Che cosa è stato studiato
Lo studio ha confrontato due gruppi di pazienti con cardiomiopatia ipertrofica e storia di sincope:
- 239 pazienti trattati con miectomia chirurgica, una procedura che riduce lo spessore del muscolo cardiaco.
- Un gruppo simile di pazienti trattati solo con terapia medica, cioè con farmaci.
Entrambi i gruppi sono stati seguiti per circa 5 anni per valutare la frequenza di nuovi episodi di sincope e la sopravvivenza.
Risultati principali
- Nel gruppo chirurgico, solo l'11% dei pazienti ha avuto nuovi episodi di sincope.
- Nel gruppo trattato con farmaci, la percentuale di recidiva di sincope è stata molto più alta, il 40%.
- Alcuni fattori aumentano il rischio di sincope ricorrente, come avere avuto molti episodi in passato, la presenza di un'ostruzione nel cuore e episodi recenti di svenimento.
- La sopravvivenza dopo 10 anni è risultata migliore nel gruppo operato (82%) rispetto a quello con solo terapia medica (69%).
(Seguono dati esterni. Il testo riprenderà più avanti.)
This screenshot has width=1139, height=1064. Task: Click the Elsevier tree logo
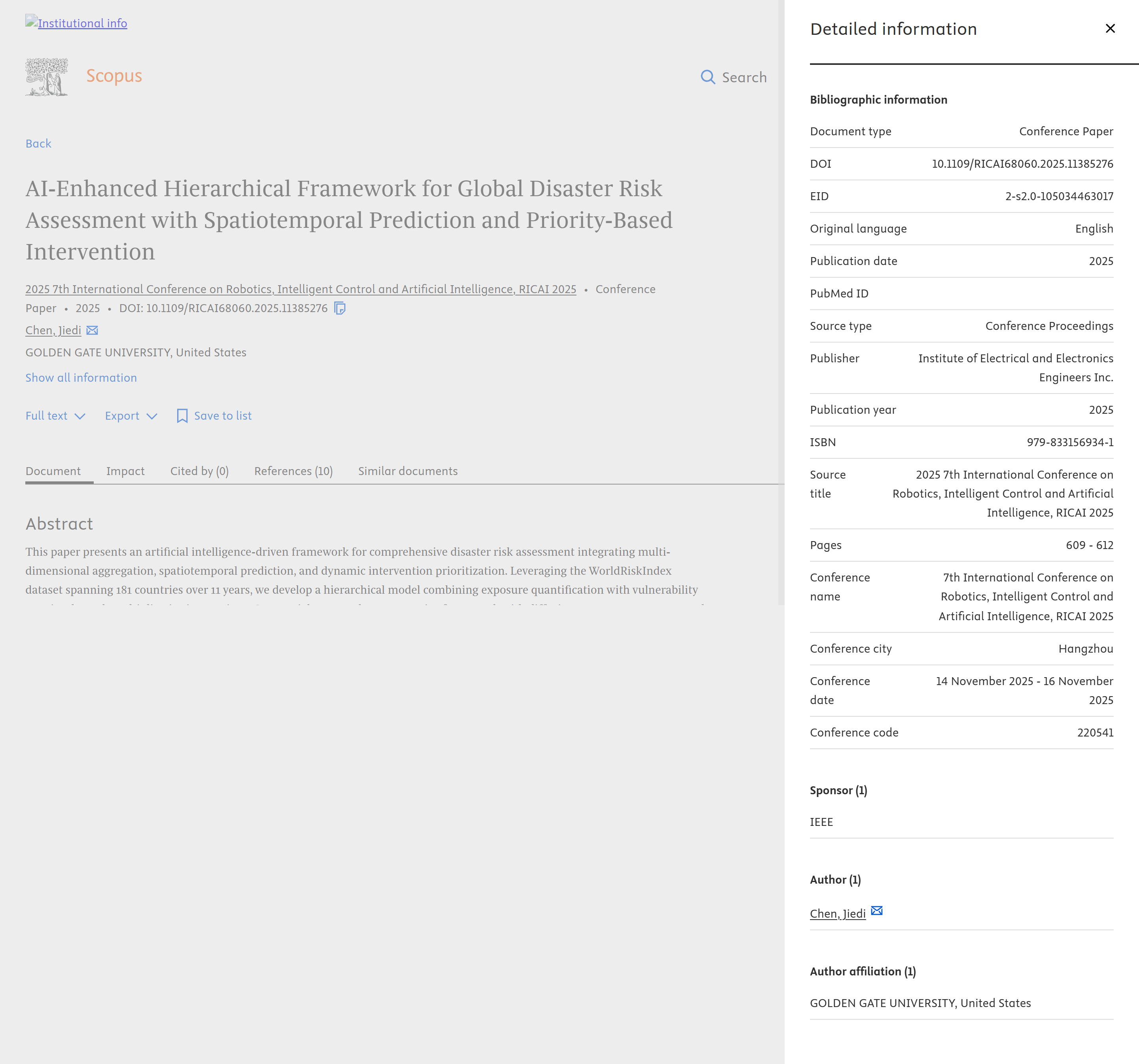click(x=46, y=77)
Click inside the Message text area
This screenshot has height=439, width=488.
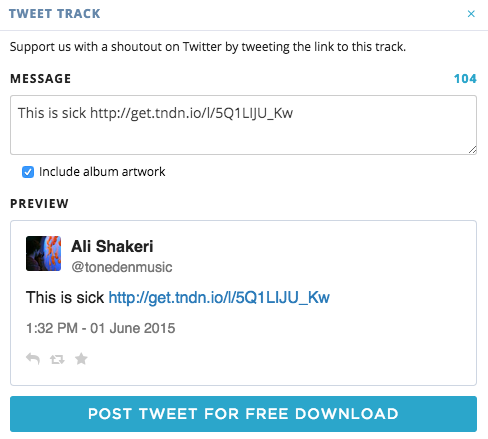(x=243, y=125)
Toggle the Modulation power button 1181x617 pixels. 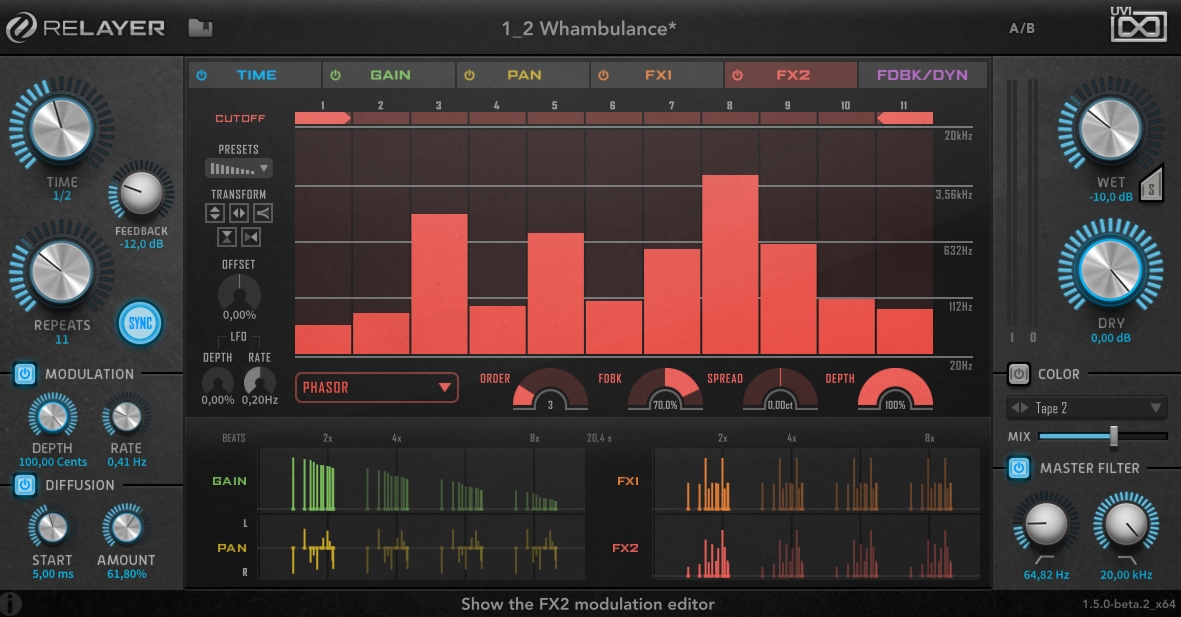(x=25, y=375)
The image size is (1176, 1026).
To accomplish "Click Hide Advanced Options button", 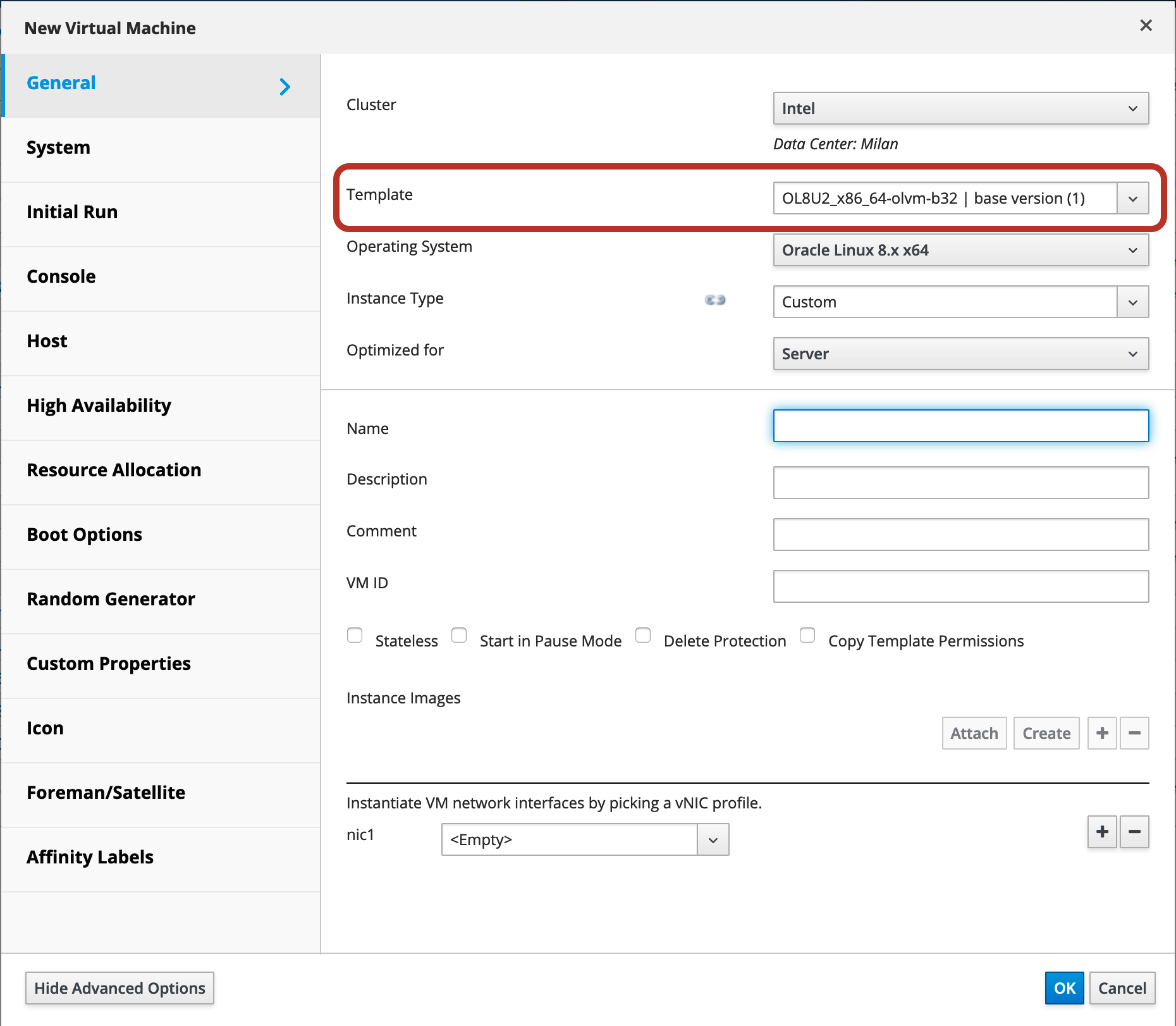I will [119, 988].
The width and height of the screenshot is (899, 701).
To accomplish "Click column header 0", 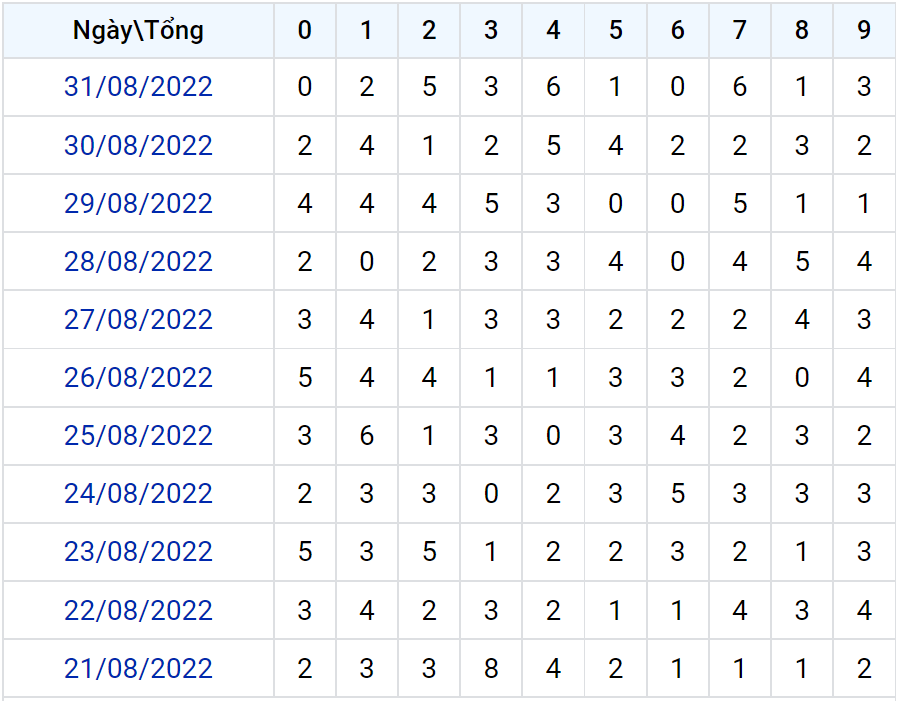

Cosa significa tutto questo
La miectomia chirurgica in pazienti con cardiomiopatia ipertrofica e sincope ricorrente può aiutare a ridurre il rischio di nuovi episodi di svenimento e migliorare la sopravvivenza nel lungo termine.
In conclusione
Questo studio mostra che, per chi soffre di cardiomiopatia ipertrofica con episodi frequenti di sincope, la chirurgia per ridurre lo spessore del muscolo cardiaco può essere più efficace della sola terapia con farmaci nel prevenire nuovi svenimenti e nel migliorare la durata della vita.